The best way to fix this is to verify that your platformClient instance is explicitly configured with the conversation:cobrowse:write OAuth scope, as the generic conversation:cobrowse read scope is insufficient for initiation. In Kotlin, when initializing the PureCloudPlatformClientV2, ensure the OAuthClientConfiguration includes the write scope. The 403 often stems from the service account lacking the specific permission set rather than just the scope. You must also confirm that the to participant object includes the correct type field, which should be PERSON for agents or GROUP for skills-based routing, otherwise the backend rejects the payload structure before permission checks.

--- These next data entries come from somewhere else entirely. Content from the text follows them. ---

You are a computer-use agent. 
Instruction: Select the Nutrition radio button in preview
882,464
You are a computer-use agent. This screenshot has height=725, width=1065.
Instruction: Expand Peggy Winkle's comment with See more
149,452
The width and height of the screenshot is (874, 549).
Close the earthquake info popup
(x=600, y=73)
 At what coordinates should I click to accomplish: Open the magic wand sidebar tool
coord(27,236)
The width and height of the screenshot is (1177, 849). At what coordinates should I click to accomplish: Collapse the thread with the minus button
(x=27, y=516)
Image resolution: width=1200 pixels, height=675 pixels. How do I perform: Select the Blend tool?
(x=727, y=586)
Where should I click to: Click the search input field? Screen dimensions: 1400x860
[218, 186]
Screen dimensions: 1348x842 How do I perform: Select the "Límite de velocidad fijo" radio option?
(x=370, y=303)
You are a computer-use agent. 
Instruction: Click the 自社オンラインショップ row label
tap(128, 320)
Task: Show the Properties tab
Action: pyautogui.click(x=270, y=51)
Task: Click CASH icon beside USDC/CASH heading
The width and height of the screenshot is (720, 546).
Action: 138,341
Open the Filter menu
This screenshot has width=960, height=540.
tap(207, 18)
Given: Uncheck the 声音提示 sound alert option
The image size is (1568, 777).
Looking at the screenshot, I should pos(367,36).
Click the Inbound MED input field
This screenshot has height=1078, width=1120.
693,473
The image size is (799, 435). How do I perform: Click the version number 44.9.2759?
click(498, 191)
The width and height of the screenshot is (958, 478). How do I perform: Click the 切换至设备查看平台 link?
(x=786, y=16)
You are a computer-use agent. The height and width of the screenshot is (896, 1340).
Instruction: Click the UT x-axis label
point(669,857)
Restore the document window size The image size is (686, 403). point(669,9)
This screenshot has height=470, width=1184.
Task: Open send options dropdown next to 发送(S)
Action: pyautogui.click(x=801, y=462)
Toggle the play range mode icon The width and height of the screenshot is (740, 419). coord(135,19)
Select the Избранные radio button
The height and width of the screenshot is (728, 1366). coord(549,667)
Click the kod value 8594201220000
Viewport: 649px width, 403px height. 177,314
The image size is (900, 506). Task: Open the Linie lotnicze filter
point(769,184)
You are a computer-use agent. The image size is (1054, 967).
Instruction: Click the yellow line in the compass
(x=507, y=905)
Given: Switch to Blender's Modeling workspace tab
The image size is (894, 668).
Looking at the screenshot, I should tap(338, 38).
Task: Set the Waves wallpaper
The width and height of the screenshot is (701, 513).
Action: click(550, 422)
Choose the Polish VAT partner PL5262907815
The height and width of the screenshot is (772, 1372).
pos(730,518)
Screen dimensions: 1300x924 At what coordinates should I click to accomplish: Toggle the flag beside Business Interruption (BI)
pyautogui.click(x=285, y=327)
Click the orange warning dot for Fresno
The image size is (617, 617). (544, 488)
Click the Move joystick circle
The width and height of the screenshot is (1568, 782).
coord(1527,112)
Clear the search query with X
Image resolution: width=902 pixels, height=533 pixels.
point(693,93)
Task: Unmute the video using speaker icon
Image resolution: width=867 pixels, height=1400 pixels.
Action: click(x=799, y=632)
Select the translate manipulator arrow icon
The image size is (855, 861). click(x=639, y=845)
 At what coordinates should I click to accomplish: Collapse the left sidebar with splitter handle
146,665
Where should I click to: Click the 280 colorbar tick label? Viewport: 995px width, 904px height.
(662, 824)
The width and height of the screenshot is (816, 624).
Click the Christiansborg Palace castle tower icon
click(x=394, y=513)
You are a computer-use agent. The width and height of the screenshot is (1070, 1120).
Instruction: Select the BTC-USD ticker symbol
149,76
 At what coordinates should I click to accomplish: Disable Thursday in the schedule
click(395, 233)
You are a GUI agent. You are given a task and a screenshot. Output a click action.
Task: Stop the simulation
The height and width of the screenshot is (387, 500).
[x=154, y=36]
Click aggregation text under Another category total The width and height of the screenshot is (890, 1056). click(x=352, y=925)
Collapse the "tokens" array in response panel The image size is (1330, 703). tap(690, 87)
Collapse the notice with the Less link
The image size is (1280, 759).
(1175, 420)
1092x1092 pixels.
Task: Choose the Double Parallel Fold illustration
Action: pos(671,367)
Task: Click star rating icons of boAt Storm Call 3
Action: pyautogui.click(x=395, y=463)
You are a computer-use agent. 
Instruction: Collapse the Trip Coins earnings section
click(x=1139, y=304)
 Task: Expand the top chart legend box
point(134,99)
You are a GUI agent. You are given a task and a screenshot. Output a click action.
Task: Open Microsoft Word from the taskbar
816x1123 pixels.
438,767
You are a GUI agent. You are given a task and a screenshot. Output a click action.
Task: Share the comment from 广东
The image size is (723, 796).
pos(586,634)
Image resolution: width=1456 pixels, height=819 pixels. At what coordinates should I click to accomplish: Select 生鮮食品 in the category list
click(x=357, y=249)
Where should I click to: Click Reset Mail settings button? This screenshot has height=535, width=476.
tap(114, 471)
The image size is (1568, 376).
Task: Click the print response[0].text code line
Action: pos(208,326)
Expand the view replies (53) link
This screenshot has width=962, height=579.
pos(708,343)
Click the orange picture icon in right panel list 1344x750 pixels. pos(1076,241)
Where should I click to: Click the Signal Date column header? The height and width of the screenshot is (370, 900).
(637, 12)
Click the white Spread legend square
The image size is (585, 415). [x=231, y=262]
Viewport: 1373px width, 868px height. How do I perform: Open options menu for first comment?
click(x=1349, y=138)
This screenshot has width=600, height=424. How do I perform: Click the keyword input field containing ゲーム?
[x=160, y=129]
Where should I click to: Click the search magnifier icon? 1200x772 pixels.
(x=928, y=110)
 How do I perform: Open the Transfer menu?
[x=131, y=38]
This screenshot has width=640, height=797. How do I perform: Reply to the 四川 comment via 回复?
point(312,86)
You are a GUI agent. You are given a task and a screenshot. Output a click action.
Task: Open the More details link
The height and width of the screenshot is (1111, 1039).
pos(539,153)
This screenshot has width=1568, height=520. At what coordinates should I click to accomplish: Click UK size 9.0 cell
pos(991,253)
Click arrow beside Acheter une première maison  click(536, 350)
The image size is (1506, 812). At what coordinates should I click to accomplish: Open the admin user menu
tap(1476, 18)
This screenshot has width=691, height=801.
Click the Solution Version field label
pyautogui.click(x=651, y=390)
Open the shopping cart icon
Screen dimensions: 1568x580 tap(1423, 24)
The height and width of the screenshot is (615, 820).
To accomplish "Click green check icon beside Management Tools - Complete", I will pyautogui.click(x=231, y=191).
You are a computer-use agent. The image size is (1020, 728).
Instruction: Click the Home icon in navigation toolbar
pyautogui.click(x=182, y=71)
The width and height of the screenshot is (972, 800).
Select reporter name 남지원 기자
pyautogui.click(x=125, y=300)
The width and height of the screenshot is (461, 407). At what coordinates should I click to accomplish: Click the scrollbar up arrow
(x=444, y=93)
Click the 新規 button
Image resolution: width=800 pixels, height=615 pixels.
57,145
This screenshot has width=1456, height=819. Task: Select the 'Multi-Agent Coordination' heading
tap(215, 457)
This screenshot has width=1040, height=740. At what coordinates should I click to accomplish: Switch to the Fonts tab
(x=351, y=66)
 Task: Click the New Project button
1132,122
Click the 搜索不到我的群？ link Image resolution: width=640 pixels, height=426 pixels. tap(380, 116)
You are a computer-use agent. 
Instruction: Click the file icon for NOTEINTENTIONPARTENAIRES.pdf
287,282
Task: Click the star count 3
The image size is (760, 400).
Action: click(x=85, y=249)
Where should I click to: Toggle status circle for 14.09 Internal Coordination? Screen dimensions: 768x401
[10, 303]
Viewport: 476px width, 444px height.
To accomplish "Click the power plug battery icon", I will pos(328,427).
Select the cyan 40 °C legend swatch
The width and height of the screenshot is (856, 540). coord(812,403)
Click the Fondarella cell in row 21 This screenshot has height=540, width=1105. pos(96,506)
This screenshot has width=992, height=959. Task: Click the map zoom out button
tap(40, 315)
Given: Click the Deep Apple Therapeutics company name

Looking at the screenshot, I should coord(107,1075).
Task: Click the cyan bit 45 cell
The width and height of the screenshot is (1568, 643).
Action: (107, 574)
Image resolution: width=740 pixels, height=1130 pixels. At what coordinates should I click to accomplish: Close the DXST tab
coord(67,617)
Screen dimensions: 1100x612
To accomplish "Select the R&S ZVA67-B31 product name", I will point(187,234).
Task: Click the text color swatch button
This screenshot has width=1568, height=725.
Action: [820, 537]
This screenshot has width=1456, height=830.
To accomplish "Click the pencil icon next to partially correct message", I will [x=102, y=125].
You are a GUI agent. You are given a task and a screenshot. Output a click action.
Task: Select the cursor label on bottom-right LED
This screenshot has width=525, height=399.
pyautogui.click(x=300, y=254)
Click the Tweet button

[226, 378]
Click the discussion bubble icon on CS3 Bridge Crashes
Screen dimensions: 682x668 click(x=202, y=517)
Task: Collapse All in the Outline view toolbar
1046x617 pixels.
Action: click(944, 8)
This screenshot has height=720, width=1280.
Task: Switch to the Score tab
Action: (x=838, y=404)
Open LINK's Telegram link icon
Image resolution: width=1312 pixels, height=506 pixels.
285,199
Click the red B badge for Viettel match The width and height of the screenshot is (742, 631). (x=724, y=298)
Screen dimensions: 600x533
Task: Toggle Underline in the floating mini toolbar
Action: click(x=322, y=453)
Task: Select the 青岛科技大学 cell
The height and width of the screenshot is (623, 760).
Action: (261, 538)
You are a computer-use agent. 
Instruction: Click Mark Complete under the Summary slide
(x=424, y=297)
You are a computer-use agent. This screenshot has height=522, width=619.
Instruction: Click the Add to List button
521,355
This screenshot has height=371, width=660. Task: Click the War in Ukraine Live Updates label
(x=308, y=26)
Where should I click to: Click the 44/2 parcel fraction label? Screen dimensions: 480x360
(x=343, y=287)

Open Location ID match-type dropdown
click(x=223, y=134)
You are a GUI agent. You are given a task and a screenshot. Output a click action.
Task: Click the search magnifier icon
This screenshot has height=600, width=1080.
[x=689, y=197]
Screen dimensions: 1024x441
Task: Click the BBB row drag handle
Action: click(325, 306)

Here is the corrected Kotlin setup for the client and the payload structure:
val config = OAuthClientConfiguration(
clientId = "your_client_id",
clientSecret = "your_secret",
scopes = listOf("conversation:cobrowse:write", "cobrowse:manage")
)
val client = PureCloudPlatformClientV2(config)
// Payload structure
val cobrowseRequest = CobrowseConversationRequest(
type = "cobrowse",
to = listOf(Participant(id = "agent_id", type = "PERSON"))
)
client.conversationsApi.postConversations(cobrowseRequest)
I encountered similar 403s when the cobrowse:manage permission was missing from the user profile assigned to the service account. Check the user’s permissions in Admin > Users > [User] > Permissions. If the scope is correct but the permission is missing, the API will return 403. Also, ensure the agent is available and not in a status that prohibits cobrowsing, such as “Offline”. This methodical debugging approach isolates scope, permission, and participant state issues efficiently.